Calcium-independent iPLA2s belong to group VI of the phospholipases A2 (PLA2s), which are implicated in the deacylation/reacylation cycle of membrane phospholipids in cells (Lands cycle). Whereby phospholipids are cleaved by iPLA2s in the sn-2 position, generating lysophospholipids and free fatty acids. However group VI iPLA2s have no substrate preference for arachidonic acid (AA) and their catalytic activity does not require Ca2+. The generated lysophospholipid serves as an acyl-acceptor, appropiated for the incorporation of AA into cellular phospholipids. Moreover, released arachidonic acid can be converted into prostaglandins. An inhibiting effect of group VI iPLA2s by PBEL [3-(1-pyrenyl)-6-(E)-(bromomethylene)-tetrahydropyran-2-one] was suggested.

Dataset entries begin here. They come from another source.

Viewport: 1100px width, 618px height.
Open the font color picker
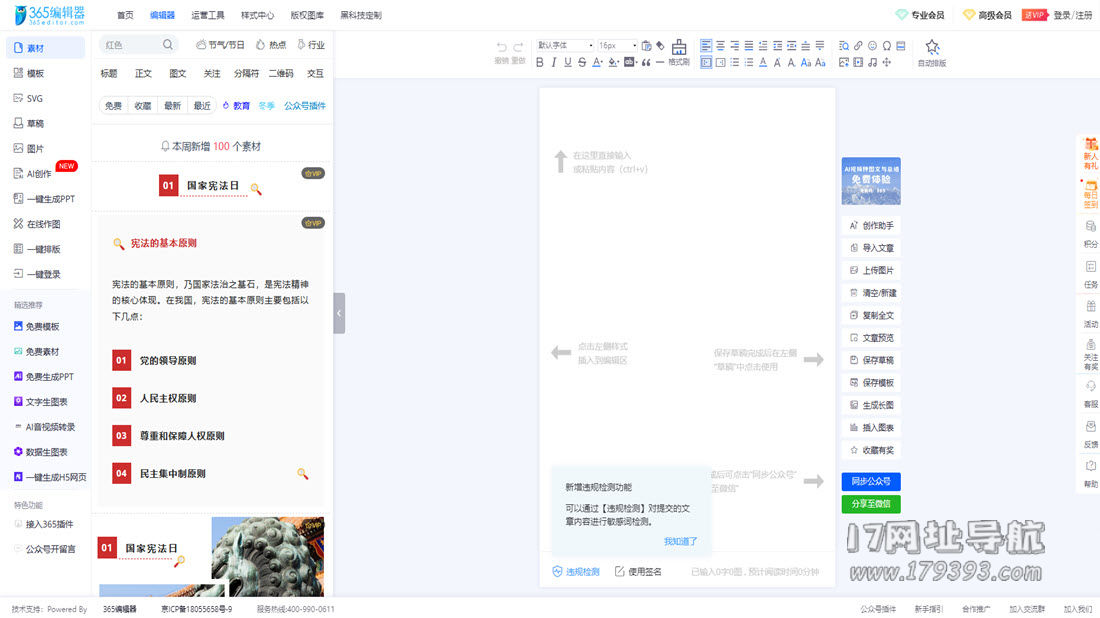click(x=597, y=62)
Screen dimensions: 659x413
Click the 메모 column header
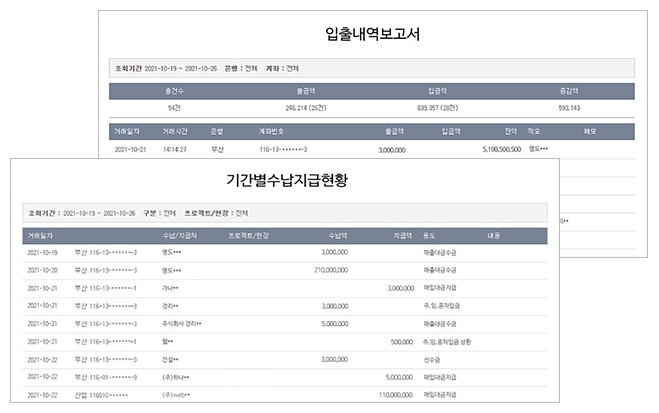589,131
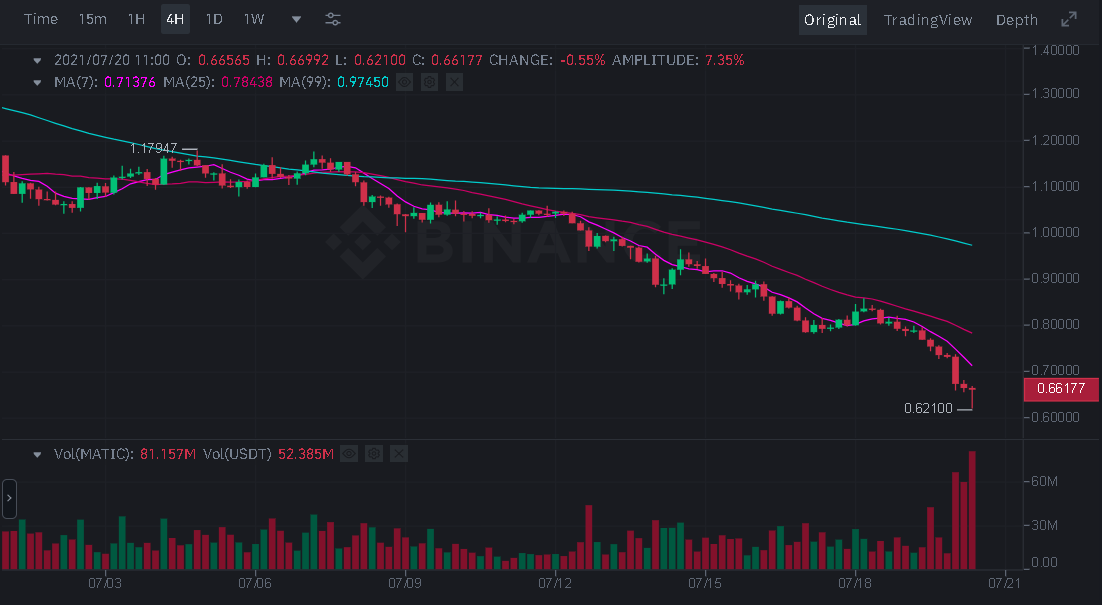Open the Depth view tab
Image resolution: width=1102 pixels, height=605 pixels.
tap(1016, 19)
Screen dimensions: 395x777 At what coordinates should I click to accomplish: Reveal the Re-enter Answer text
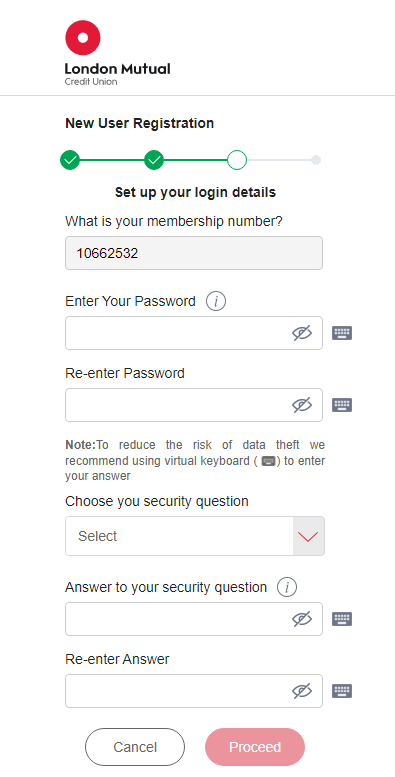[302, 691]
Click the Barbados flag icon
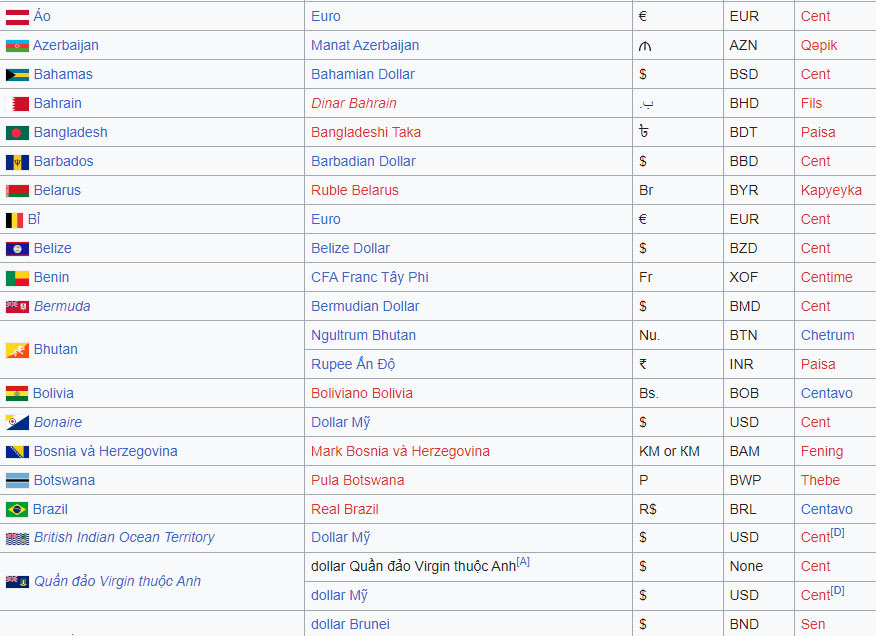This screenshot has height=636, width=876. (x=17, y=162)
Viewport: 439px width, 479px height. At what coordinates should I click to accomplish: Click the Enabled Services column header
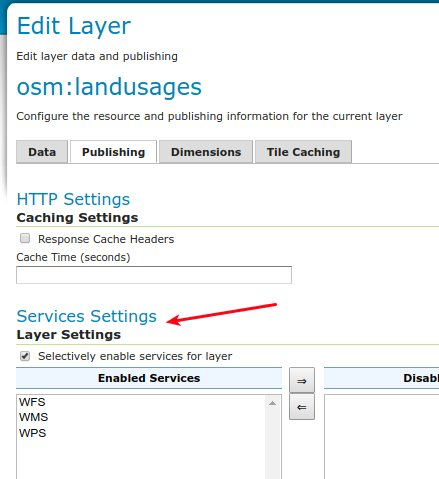tap(149, 378)
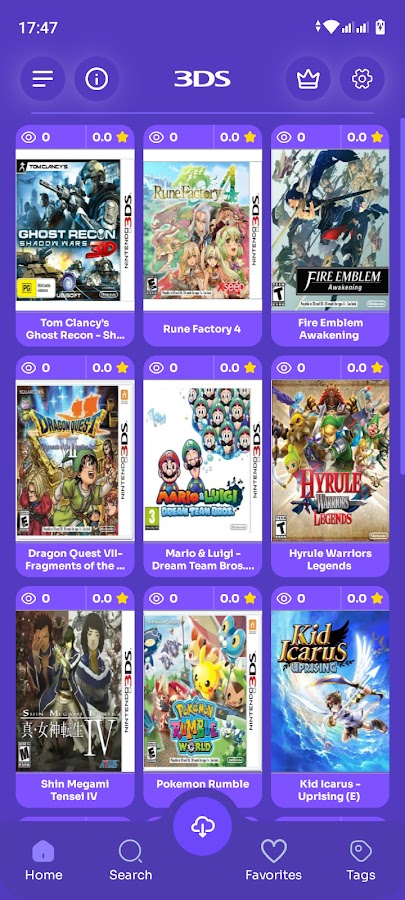Tap the info circle icon
405x900 pixels.
[x=97, y=79]
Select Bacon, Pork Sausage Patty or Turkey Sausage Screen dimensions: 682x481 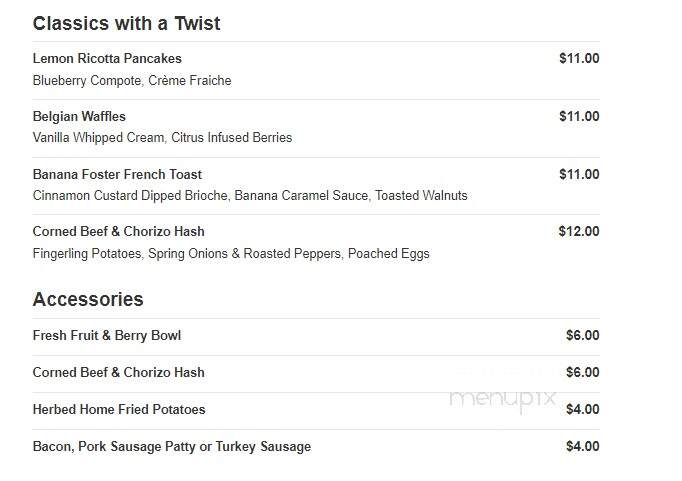pos(172,447)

PBEL is a fluorescent substance, synthesized according to a modified and optimized chemical synthesis method of Daniels et al. for bromoenol lactone (BEL). The inhibitory properties of PBEL on iPLA2 activity was carried out by a [1-14C]AA incorporation essay into phospholipids of L929-cells and by a prostaglandin determination of MC3T3-E1/B cells under calcium free conditions. L929-cells, pre-treated with PBEL and [1-14C]AA showed an inhibition effect in form of a decreased exogenous [1-14C]AA incorporation into phospholipids. This result was additionally verified by a significant increase of prostaglandin synthesis of MC3T3-E1/B cells, pre-treated with PBEL and AA. This study also focused on the determination of the intracellular localisation of group VI iPLA2s by PBEL. L929 and MC3T3-E1/B cells, pre-treated with PBEL showed an intracellular fluorescence, visualized by inverse fluorescence microscopy. This result reveals that PBEL was taken up by the cells and that an interaction between PBEL and iPLA2 appeared, detectable by its high fluorescence.